> RECORD EXTRACTS
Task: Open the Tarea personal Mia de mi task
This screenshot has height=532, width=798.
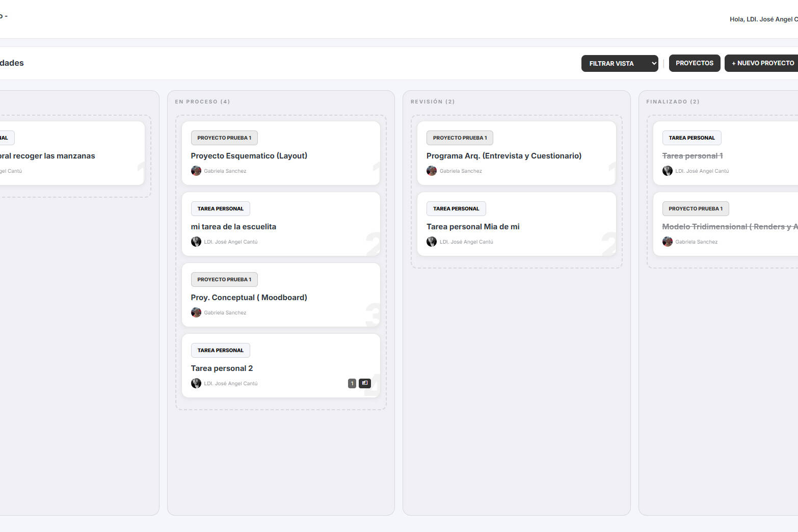Action: coord(472,227)
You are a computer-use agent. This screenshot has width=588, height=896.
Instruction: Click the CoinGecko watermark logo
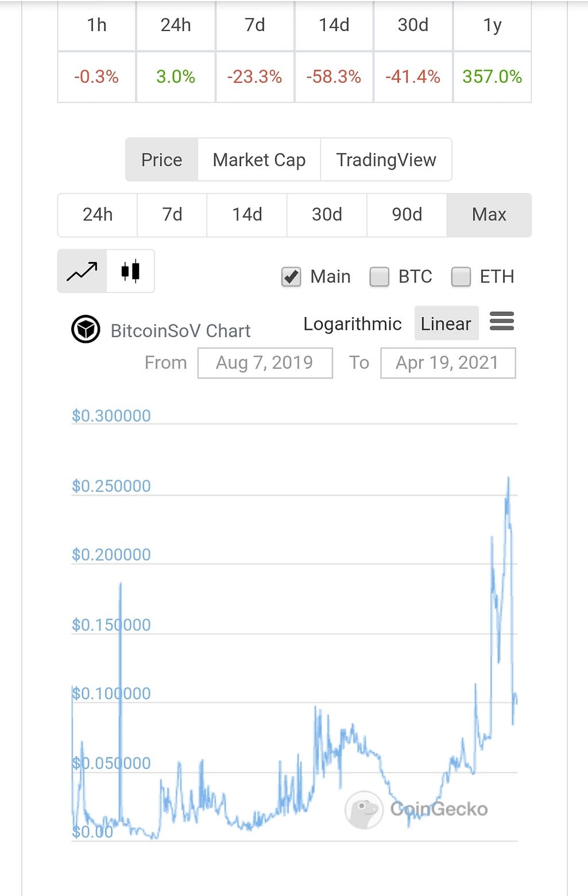click(364, 809)
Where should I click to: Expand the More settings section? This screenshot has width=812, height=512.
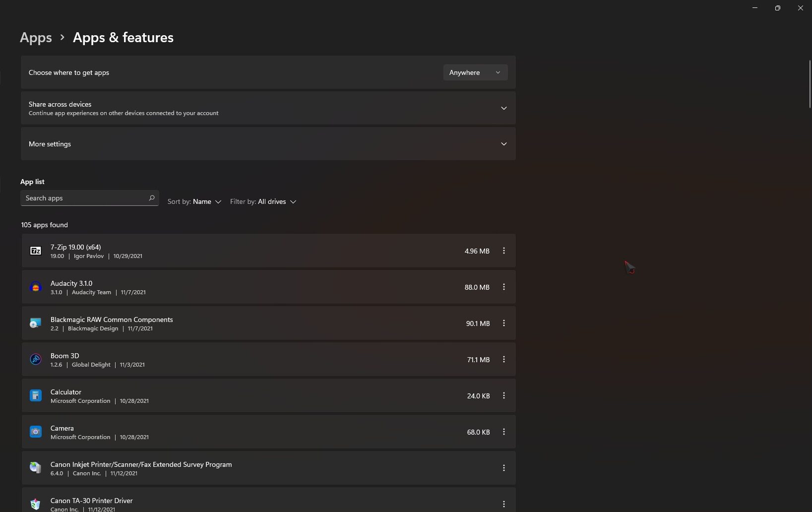click(x=503, y=144)
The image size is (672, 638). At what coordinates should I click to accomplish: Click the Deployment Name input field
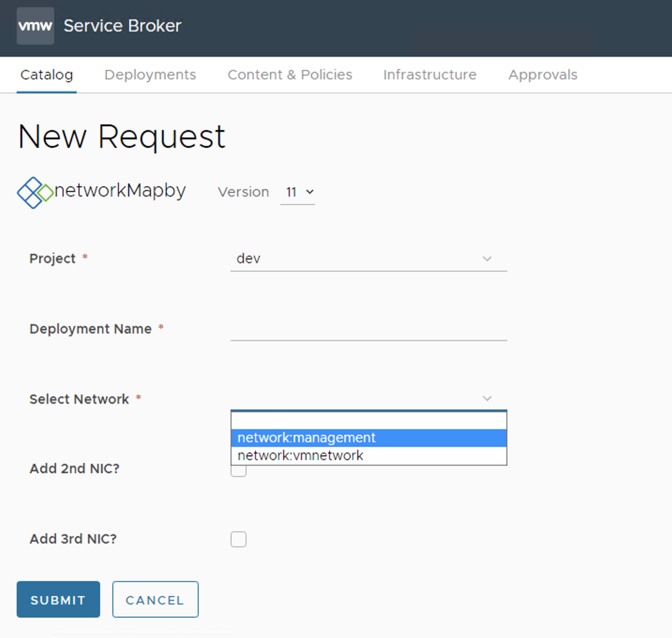pyautogui.click(x=369, y=334)
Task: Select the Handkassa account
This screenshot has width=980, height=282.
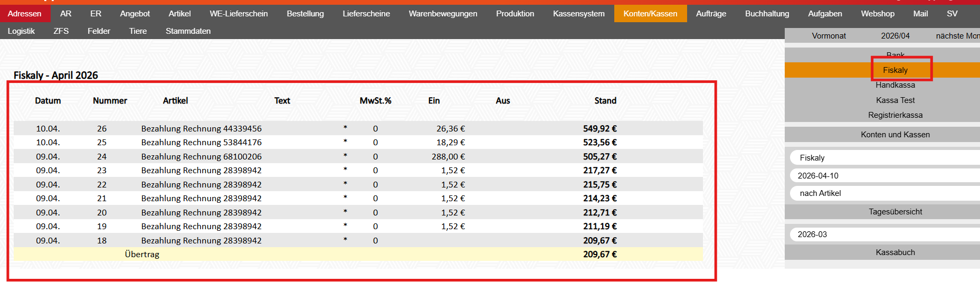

> WHAT YOU SHOULD DO
Identify the lines in the entries above that contain "Task", then copy them out.

> WRITTEN ANSWER
Task: Open the Tarea personal Mia de mi task
Task: Select the Handkassa account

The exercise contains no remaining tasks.